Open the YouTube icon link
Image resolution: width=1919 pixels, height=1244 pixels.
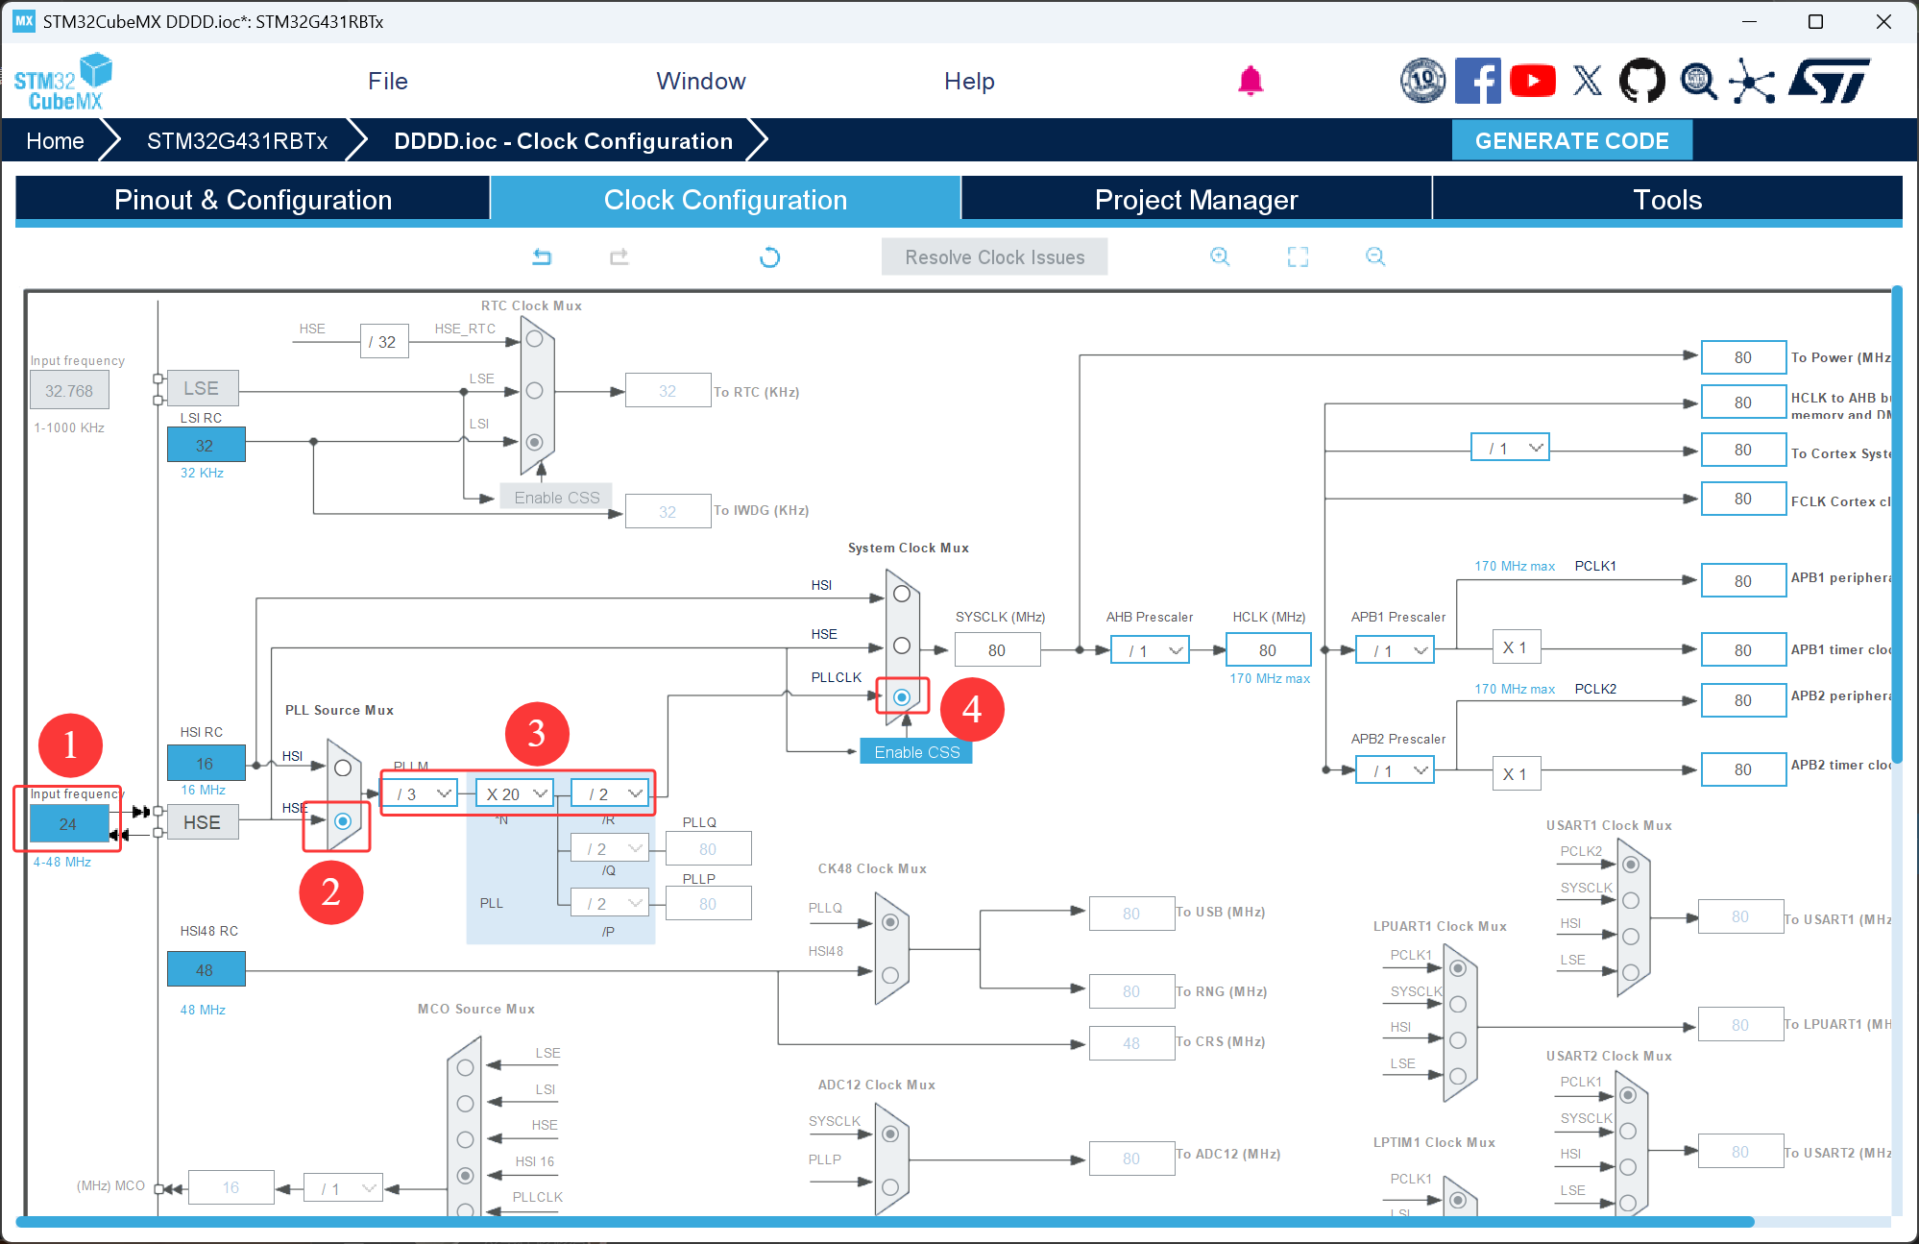[x=1532, y=81]
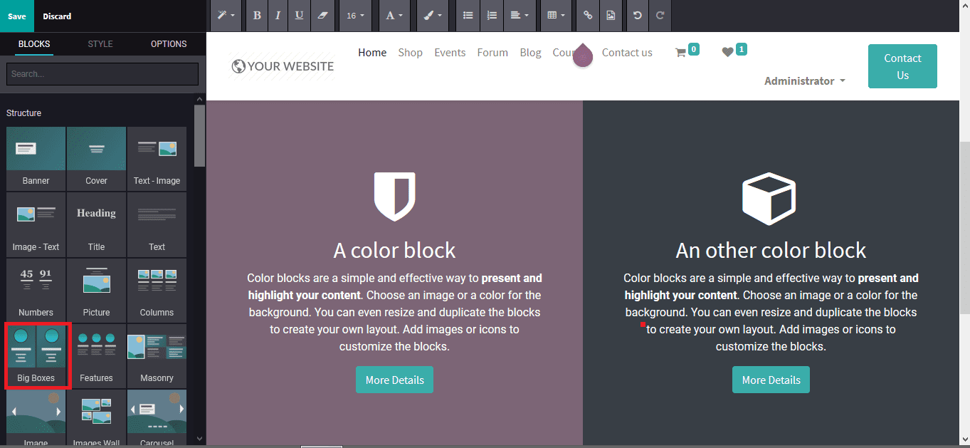Open the text color picker

pos(394,15)
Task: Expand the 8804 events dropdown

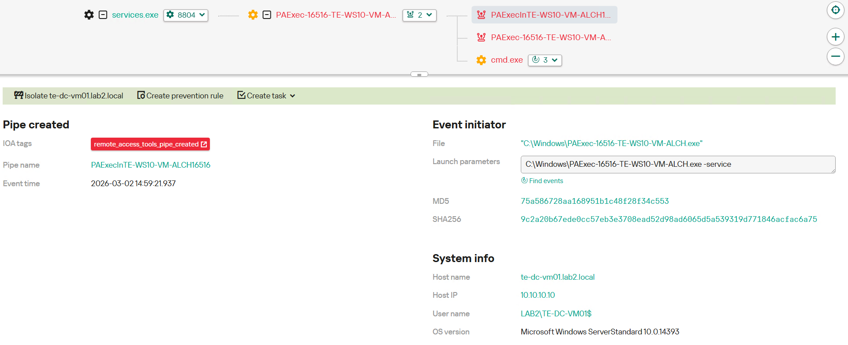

○ ○ ○ ○ ○

Write out the entries again with "pixels" swapped for "px" everywhere and nothing else changed. Don't include the pictures.

Open the YouTube icon link
Image resolution: width=1919 px, height=1244 px.
[x=1532, y=81]
Open the text color picker

pos(394,15)
Task: Expand the 8804 events dropdown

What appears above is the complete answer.